The company, who operate under an environmental permit, were fined £3,000 and ordered to pay £2,500 costs after being found guilty of breaching Regulation 38 of the Environmental Permitting Regulations 2016.
Health and Safety
Construction firms fined following tenant fall
Two construction firms, Engie Regeneration (Apollo) Limited (Engie) and Superior Roofing and Building Services Ltd (Superior), were fined following a tenant suffered serious injuries when she fell through a fragile surface in a building where Engie and Superior, as Engie's contractor, were working.
The tenant was gaining access to her flat when she fell 5.5 meters through a fragile piece of cement sheet to a balcony walkway below. She suffered serious injuries including a fractured pelvis.
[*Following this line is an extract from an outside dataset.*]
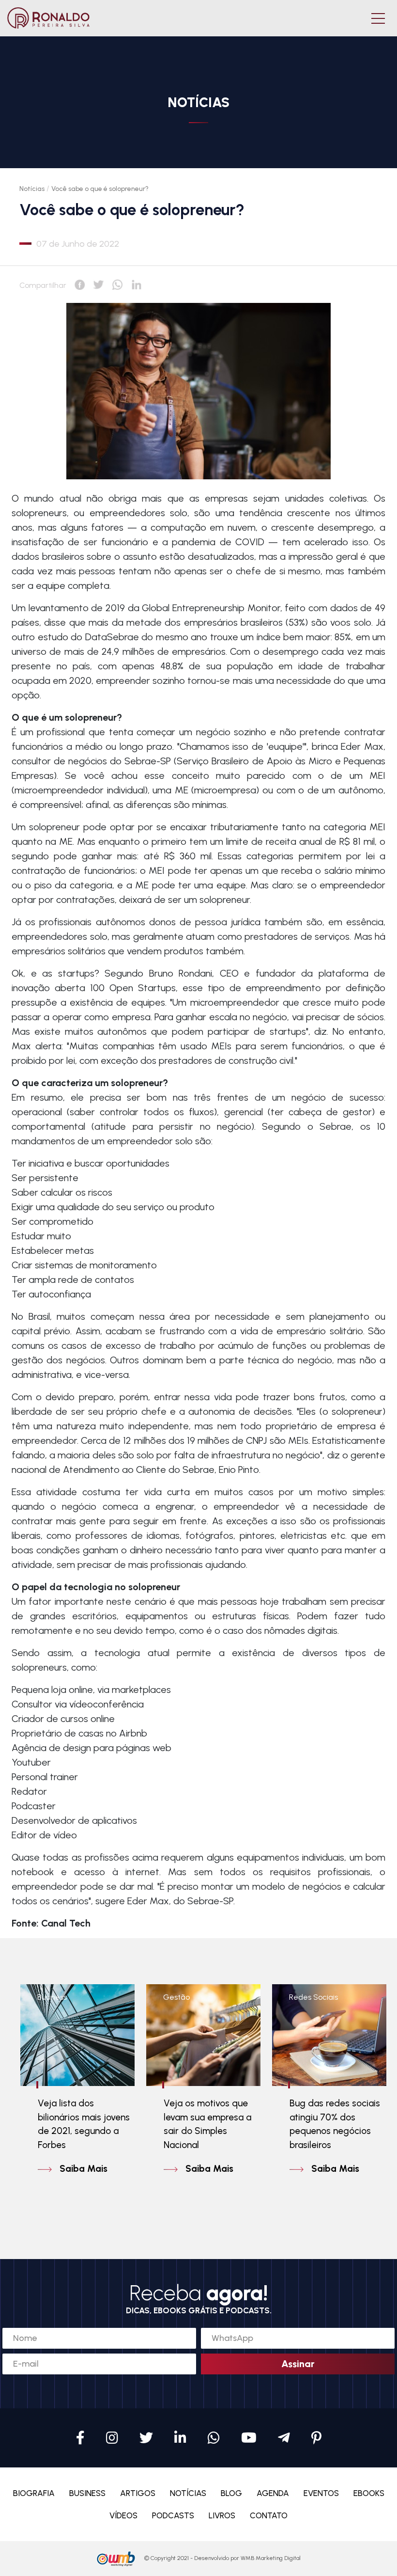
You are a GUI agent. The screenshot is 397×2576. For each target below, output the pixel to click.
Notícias (32, 189)
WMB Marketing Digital (271, 2558)
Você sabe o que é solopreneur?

Construction workers had been working on the walkway for the previous four days, but the tenant had not been informed of the work or of any associated risks. There were also no barriers in place to prevent anyone from accessing the walkway.
Engie appointed Superior to undertake the refurbishment of the balconies. The Health and Safety Executive (HSE) found that Engie failed to plan, manage, monitor, and coordinate the balcony refurbishment works to ensure the work was carried out without risks to the health and safety of their operatives or members of the public. Additionally, the HSE investigation found that Superior failed to ensure the balcony replacement works were properly planned, and that they failed to select suitable and sufficient control measures to prevent operatives or members of the public falling from height during the works.
Engie pleaded guilty to breaching Regulation 22(1)(a) of the Construction (Design and Management) Regulations 2007 and Regulation 13(1) of the Construction (Design and Management) Regulations 2007, and has been fined £800,000 and ordered to pay costs of £17,518.54.
Superior pleaded guilty to breaching Regulations 4(1)(a) and 4(1)(c) of the Work at Height Regulations 2005, and has been fined £300,000 and ordered to pay costs of £11,693.94
Poundstretcher fined £1 million for health and safety breaches
Discount retailer Poundstretcher has been fined after pleading guilty to a total of 24 counts of health and safety breaches.
Checks were carried out at a warehouse in Swindon following a complaint from a worker and investigations at the other stores. It was discovered at the Newhaven store in December 2014 that emergency exits were blocked and stock was stored in a dangerous fashion. Further enquires revealed that the firm did not follow its own safety procedures and guidance. The firm said that the issues were due to local management.
Poundstretcher was fined £1,000,000 at Portsmouth Crown Court and a costs order in the sum of £65,767.74 was also made.